> PROBLEM
Return all entries verbatim; skip any pictures.

=-=-=-=-=

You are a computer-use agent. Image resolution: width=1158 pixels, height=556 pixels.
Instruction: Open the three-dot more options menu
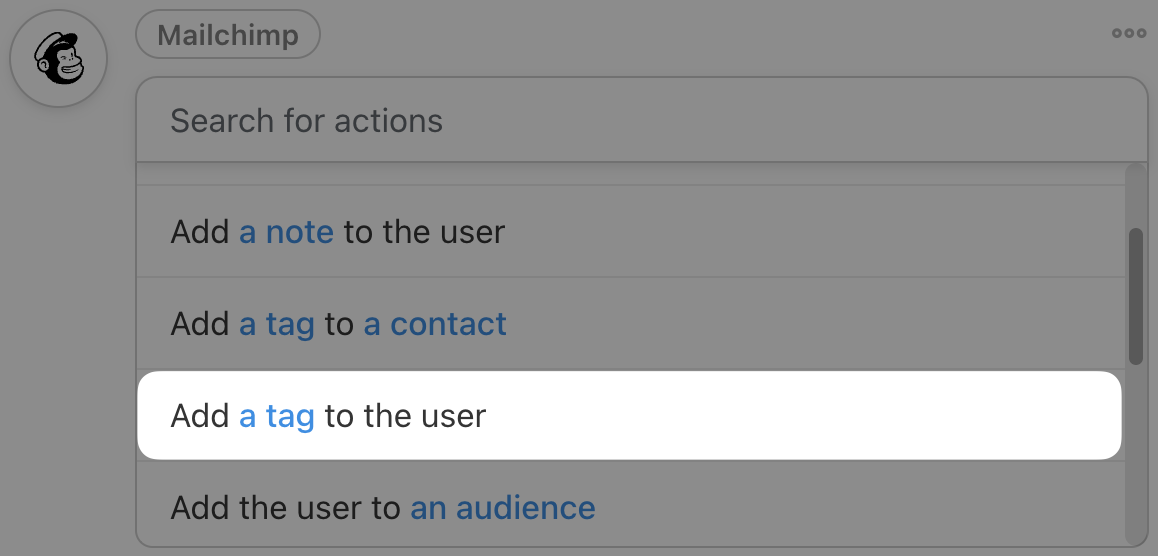pyautogui.click(x=1129, y=34)
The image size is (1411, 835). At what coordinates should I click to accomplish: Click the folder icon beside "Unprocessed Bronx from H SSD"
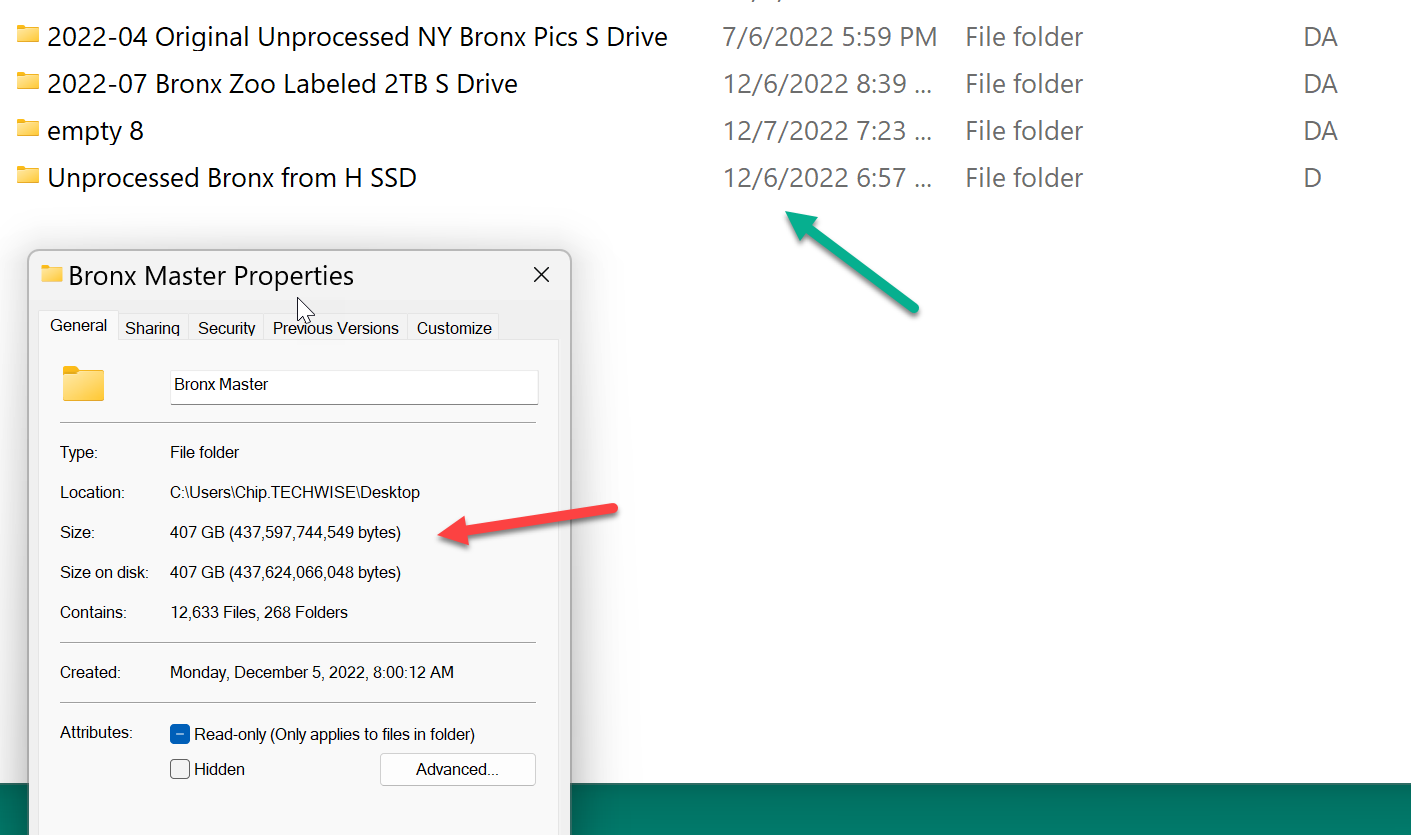click(x=26, y=177)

=-=-=-=-=

> EXERCISE RESULT
You are a computer-use agent. Image resolution: width=1158 pixels, height=556 pixels.
Instruction: Open the three-dot more options menu
pyautogui.click(x=1129, y=34)
The image size is (1411, 835). At what coordinates should I click to accomplish: Click the folder icon beside "Unprocessed Bronx from H SSD"
click(x=26, y=177)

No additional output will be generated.